■ Requirement ■
The word "computer" appears in some lines of the listing below; report how many such lines there are, and nothing else.

■ Supplied entries ■
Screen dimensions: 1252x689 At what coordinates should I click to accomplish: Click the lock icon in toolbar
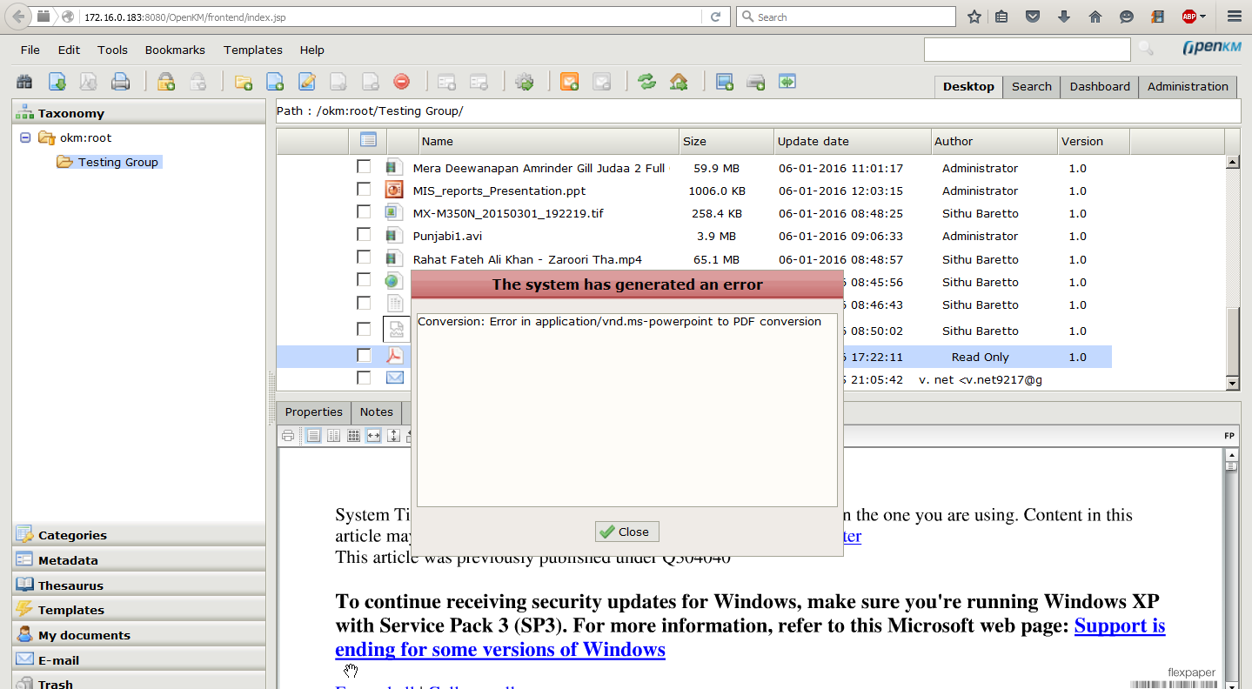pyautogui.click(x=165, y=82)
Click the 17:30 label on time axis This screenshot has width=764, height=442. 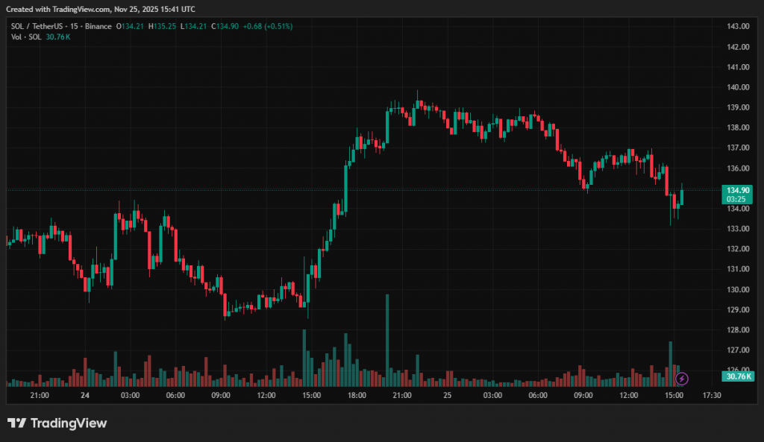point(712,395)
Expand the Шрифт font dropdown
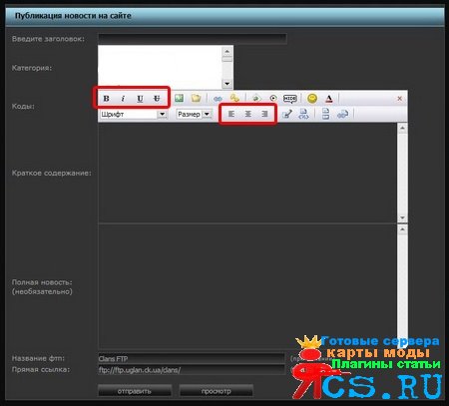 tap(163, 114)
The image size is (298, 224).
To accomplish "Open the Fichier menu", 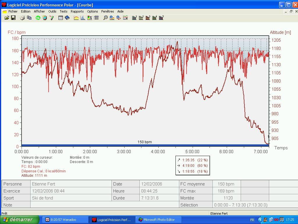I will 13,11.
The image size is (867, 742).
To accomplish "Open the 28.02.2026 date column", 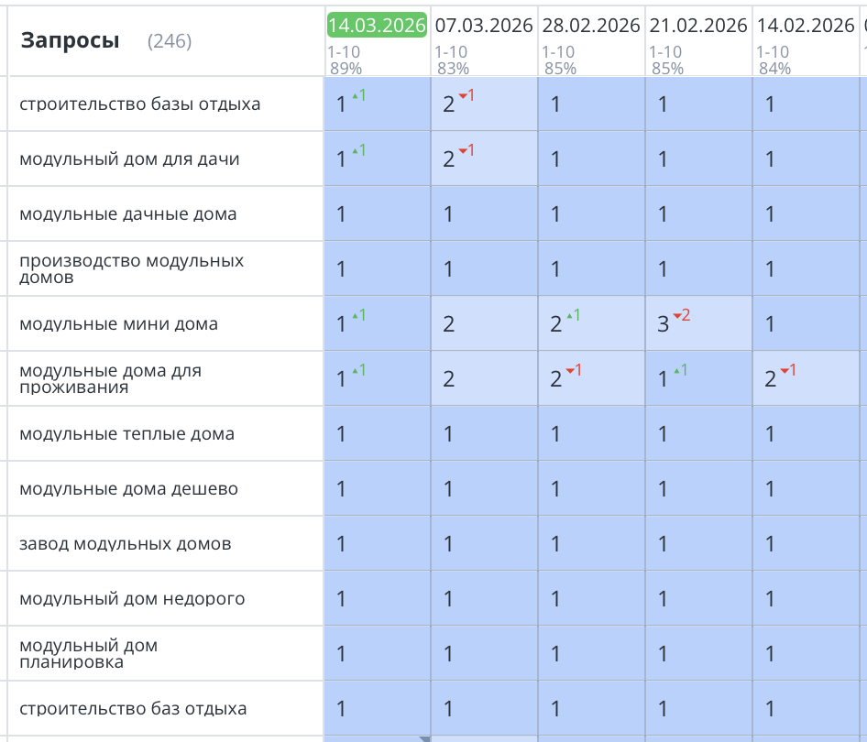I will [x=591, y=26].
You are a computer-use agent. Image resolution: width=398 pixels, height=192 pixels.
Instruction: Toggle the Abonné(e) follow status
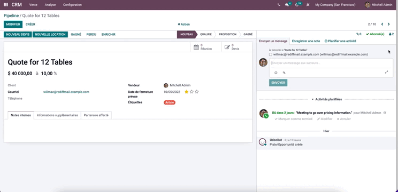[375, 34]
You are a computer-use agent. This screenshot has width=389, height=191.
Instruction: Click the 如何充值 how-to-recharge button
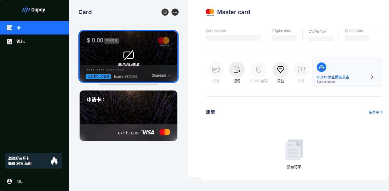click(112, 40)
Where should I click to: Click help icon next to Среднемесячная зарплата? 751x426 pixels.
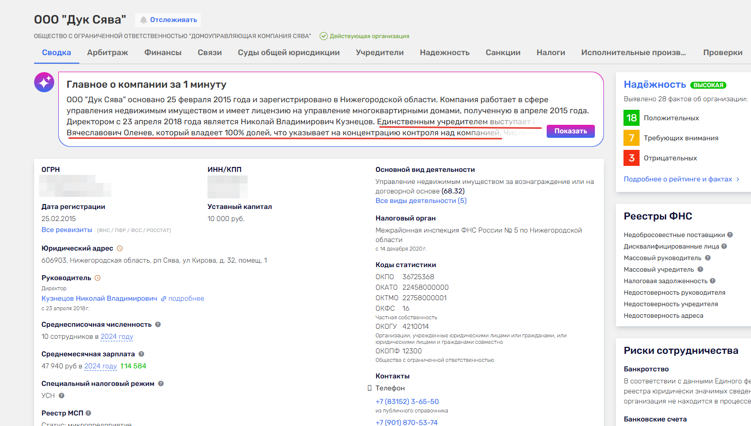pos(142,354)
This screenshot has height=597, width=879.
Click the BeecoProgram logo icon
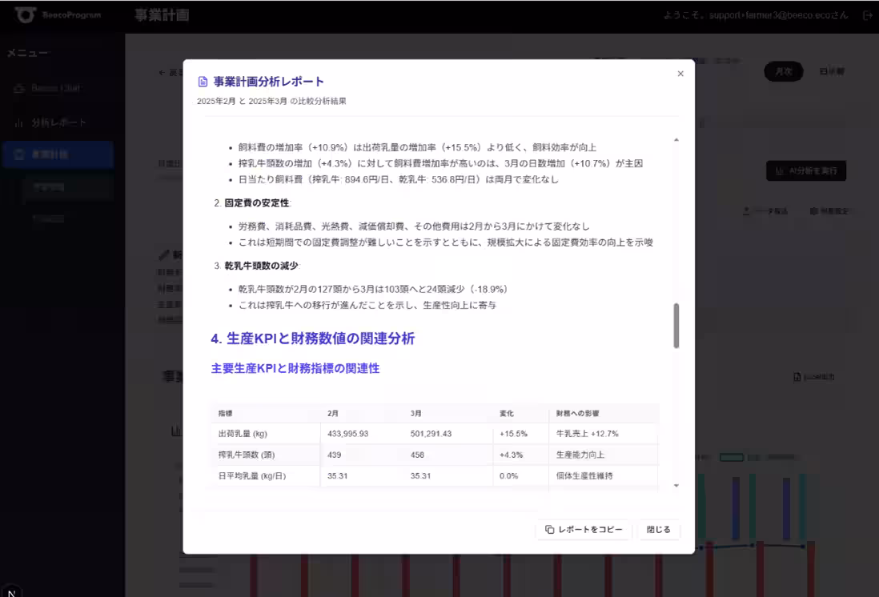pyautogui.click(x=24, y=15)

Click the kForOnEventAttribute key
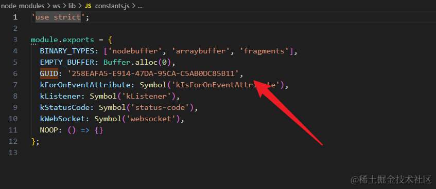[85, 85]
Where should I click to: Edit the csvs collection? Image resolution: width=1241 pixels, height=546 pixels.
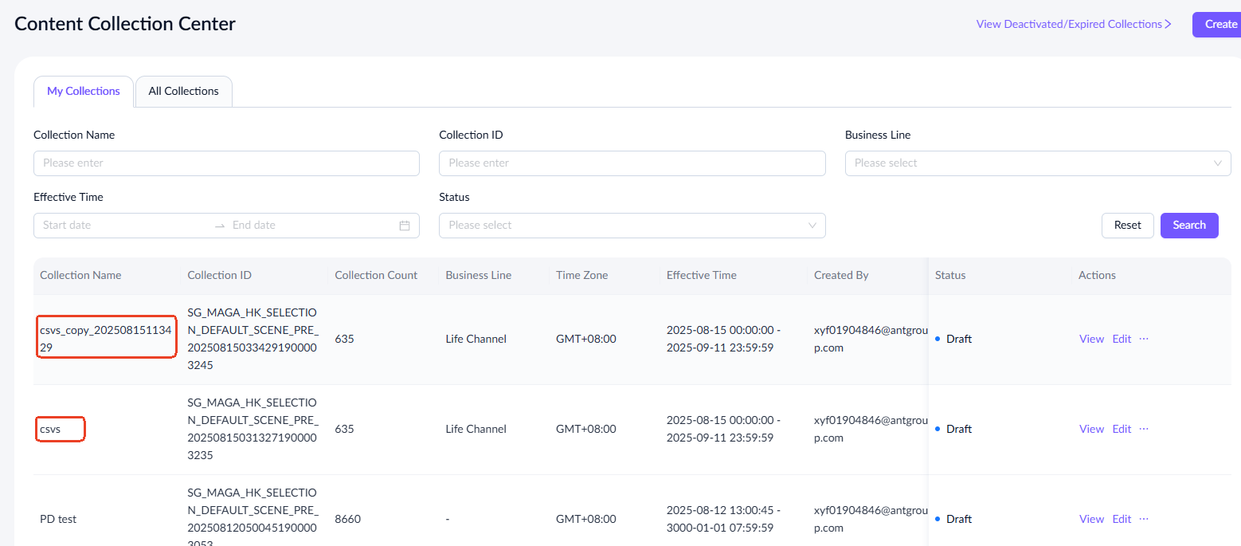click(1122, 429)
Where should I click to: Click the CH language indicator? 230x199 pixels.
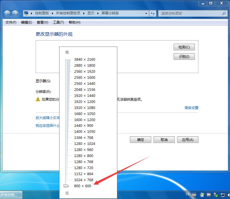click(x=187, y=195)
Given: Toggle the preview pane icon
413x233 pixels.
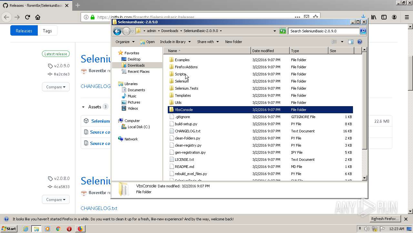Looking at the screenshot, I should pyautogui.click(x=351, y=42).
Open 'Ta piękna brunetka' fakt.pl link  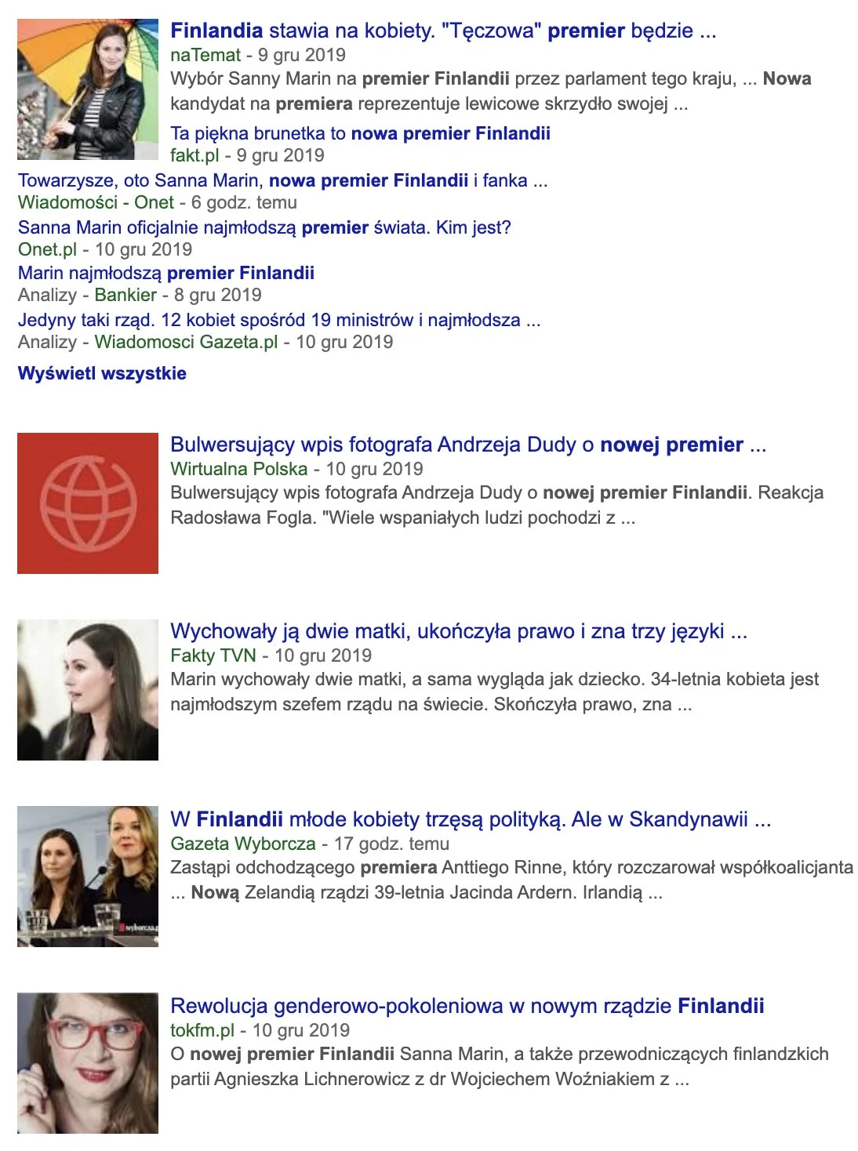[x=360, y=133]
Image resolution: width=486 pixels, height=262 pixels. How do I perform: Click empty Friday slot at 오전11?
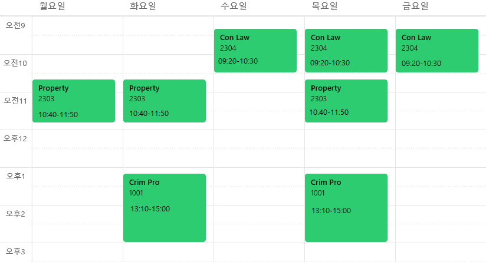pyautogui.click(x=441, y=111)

■ Solution for this problem ■
2